*** Opening Provided data ***

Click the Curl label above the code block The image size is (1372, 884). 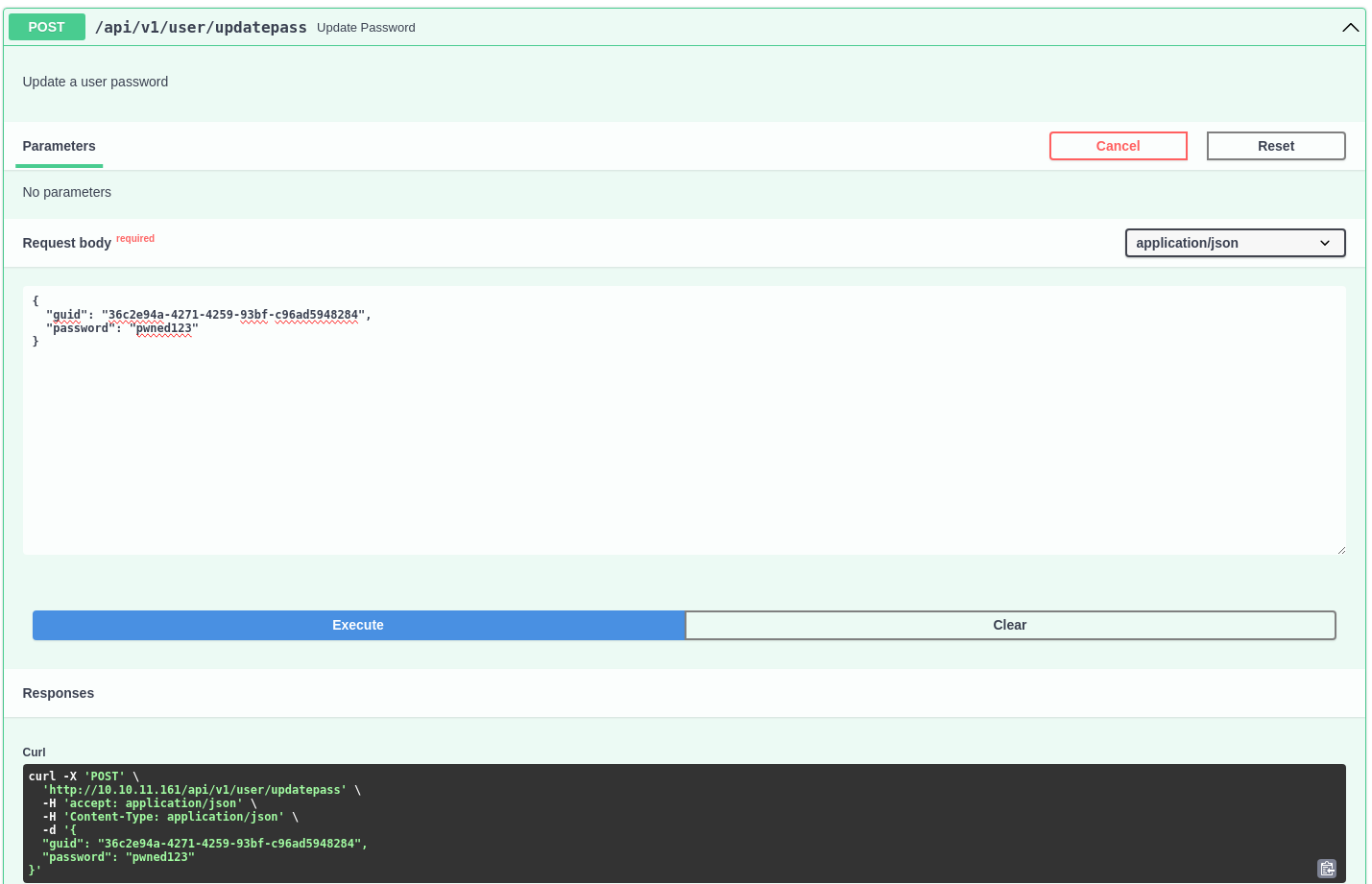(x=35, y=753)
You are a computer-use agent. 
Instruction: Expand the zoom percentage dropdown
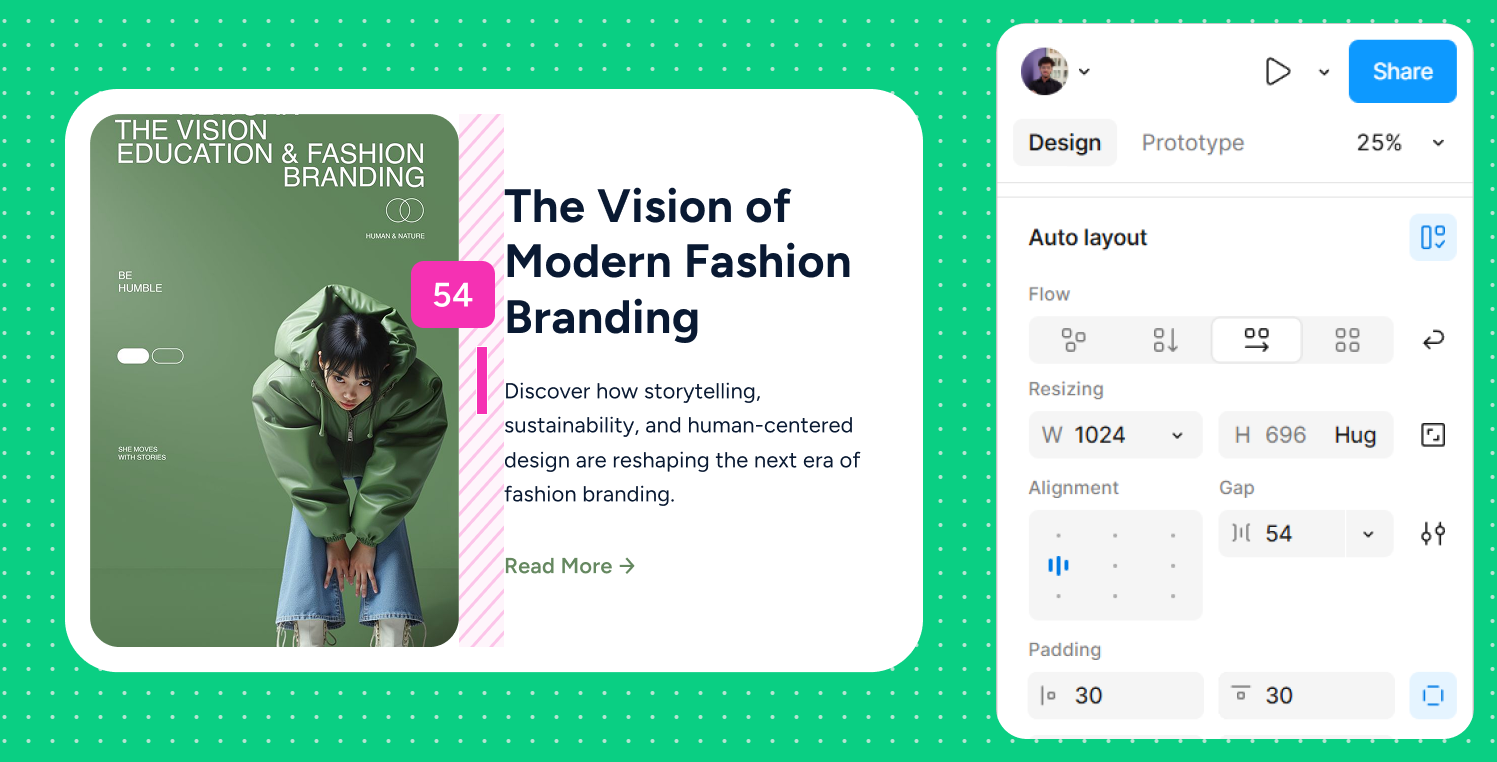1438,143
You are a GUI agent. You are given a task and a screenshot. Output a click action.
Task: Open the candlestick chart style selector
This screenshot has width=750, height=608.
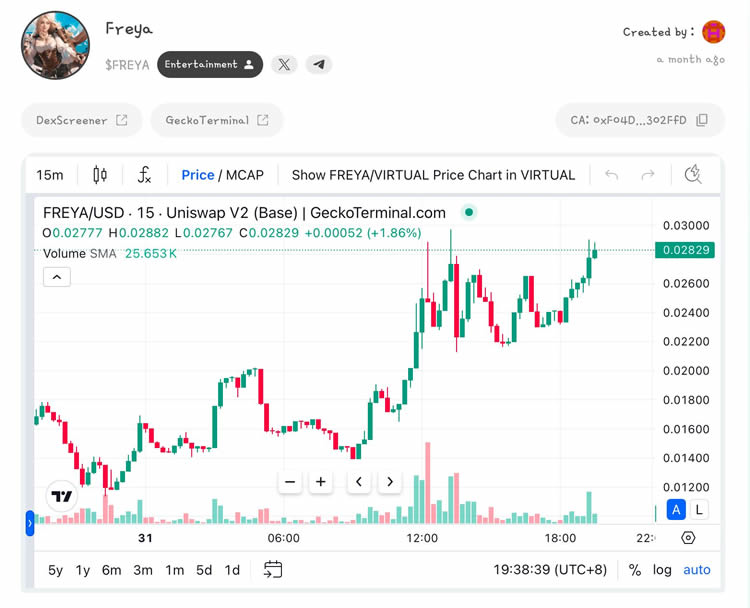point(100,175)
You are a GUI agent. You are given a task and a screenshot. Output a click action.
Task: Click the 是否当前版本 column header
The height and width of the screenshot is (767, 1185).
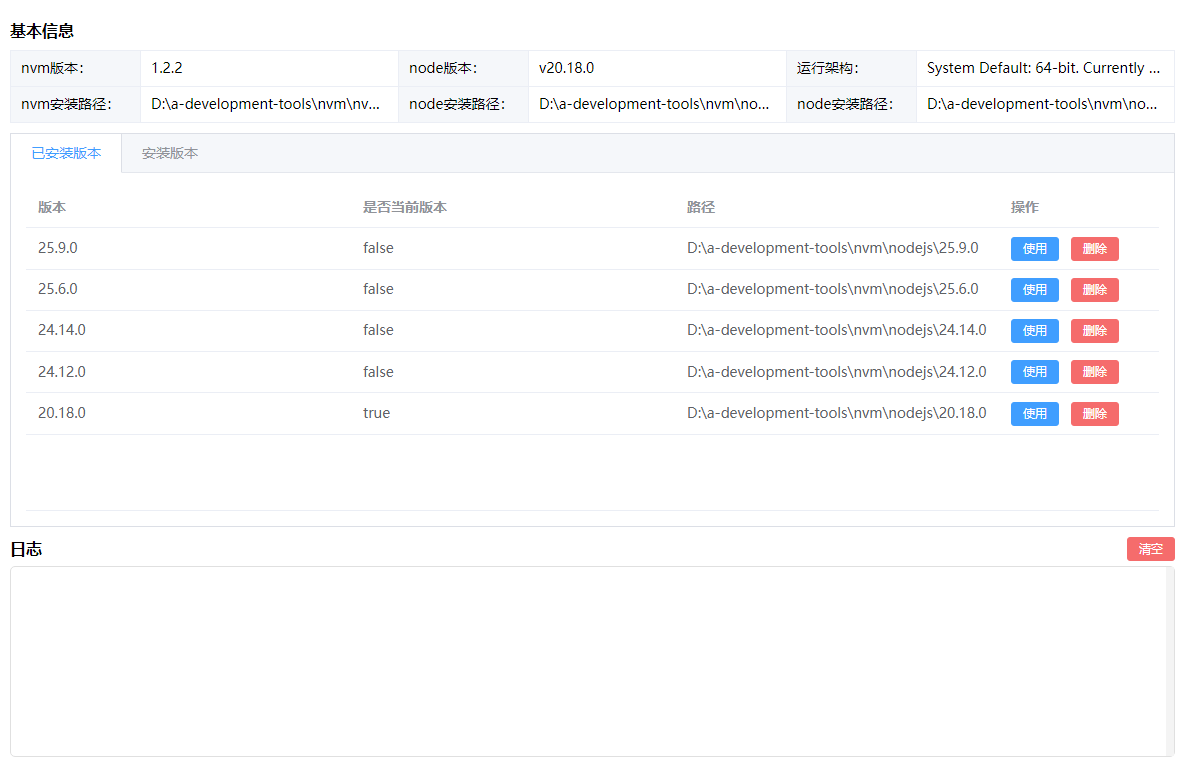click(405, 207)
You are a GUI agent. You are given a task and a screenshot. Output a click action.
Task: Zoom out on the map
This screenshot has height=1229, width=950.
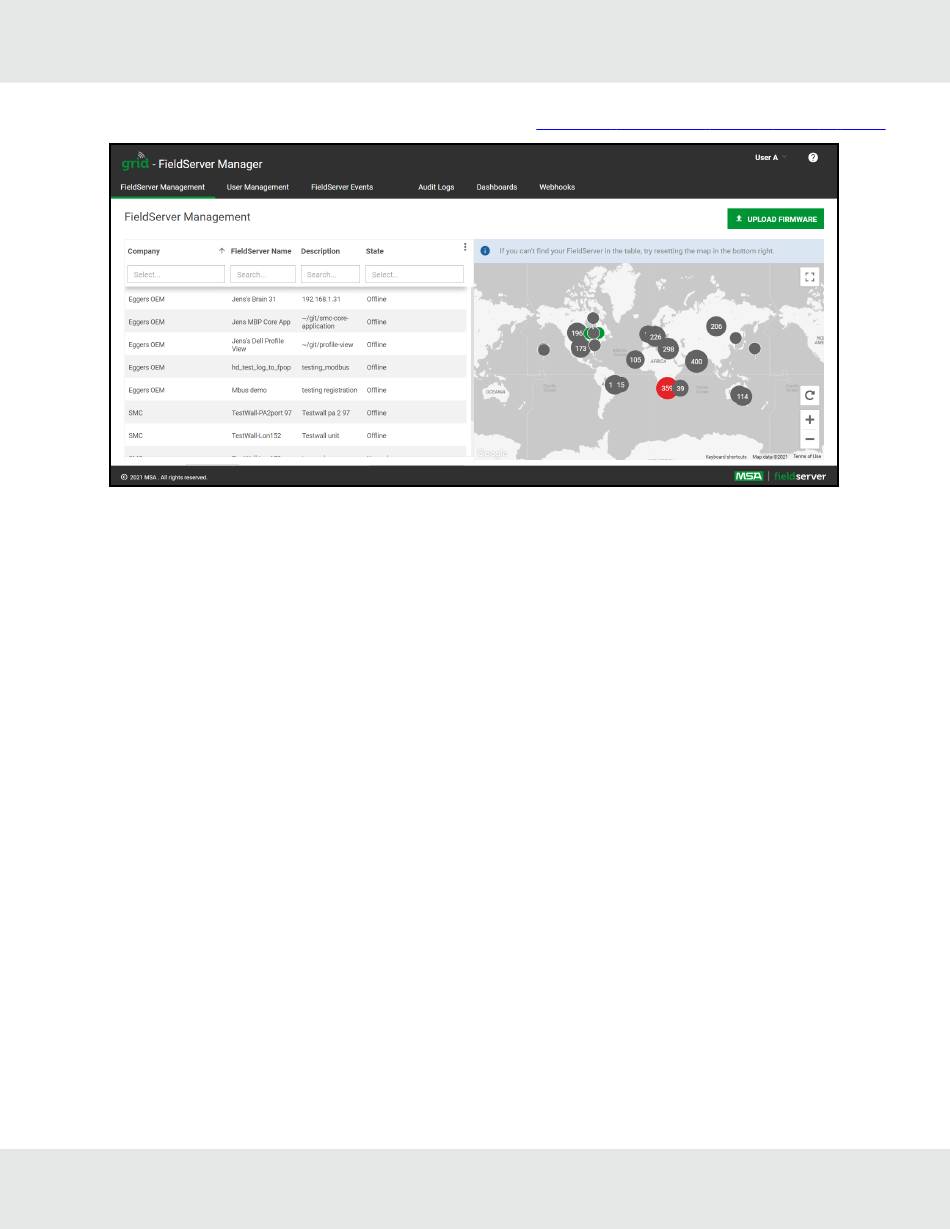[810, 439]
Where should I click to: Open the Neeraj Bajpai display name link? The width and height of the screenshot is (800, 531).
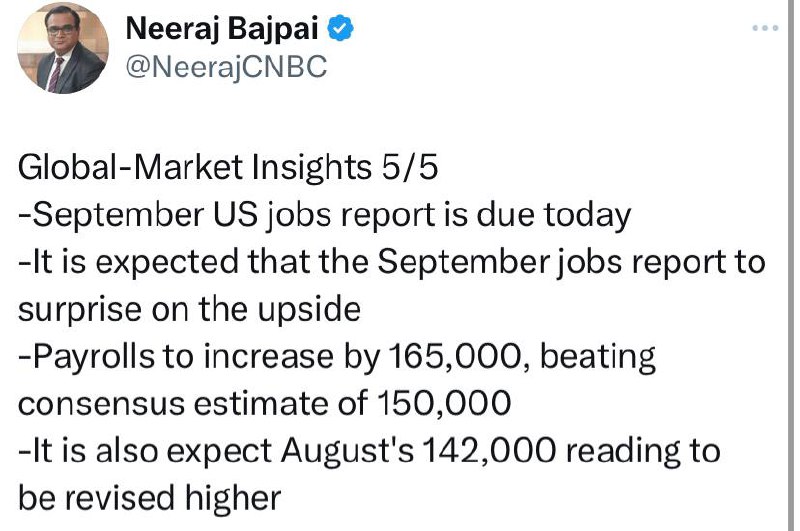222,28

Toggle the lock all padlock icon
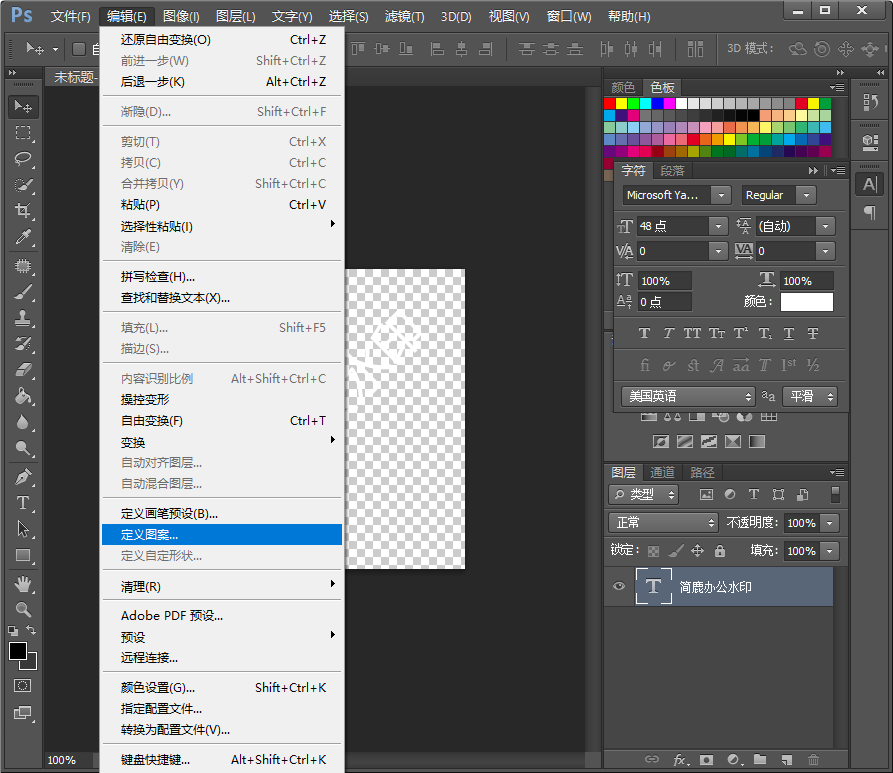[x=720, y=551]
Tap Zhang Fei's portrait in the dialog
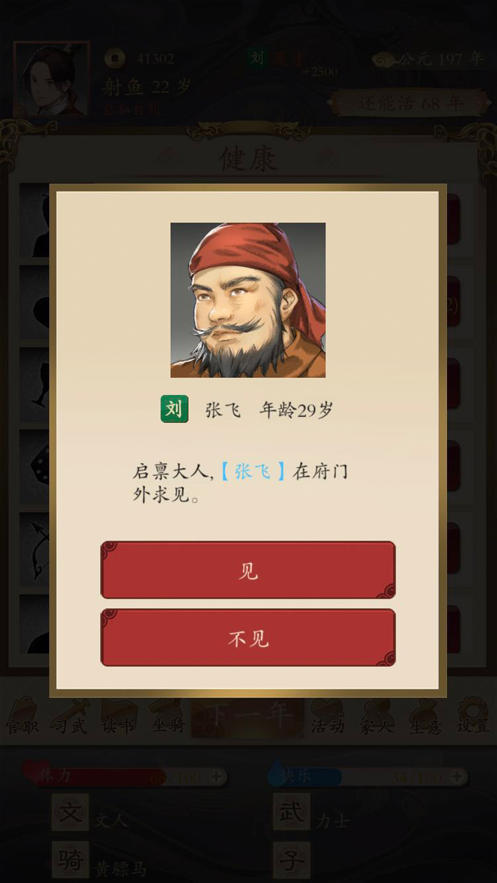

*** Closing Provided data ***

▶ Problem details: Once you find the line that contains "This screenshot has height=1229, width=950.", reproduce it and every line after it through the end of the entries above, exactly as written, with no pictures.

▶ Response area:
This screenshot has height=1229, width=950.
[810, 439]
Where should I click to: Open the Neeraj Bajpai display name link? The width and height of the screenshot is (800, 531).
222,28

Toggle the lock all padlock icon
[x=720, y=551]
Tap Zhang Fei's portrait in the dialog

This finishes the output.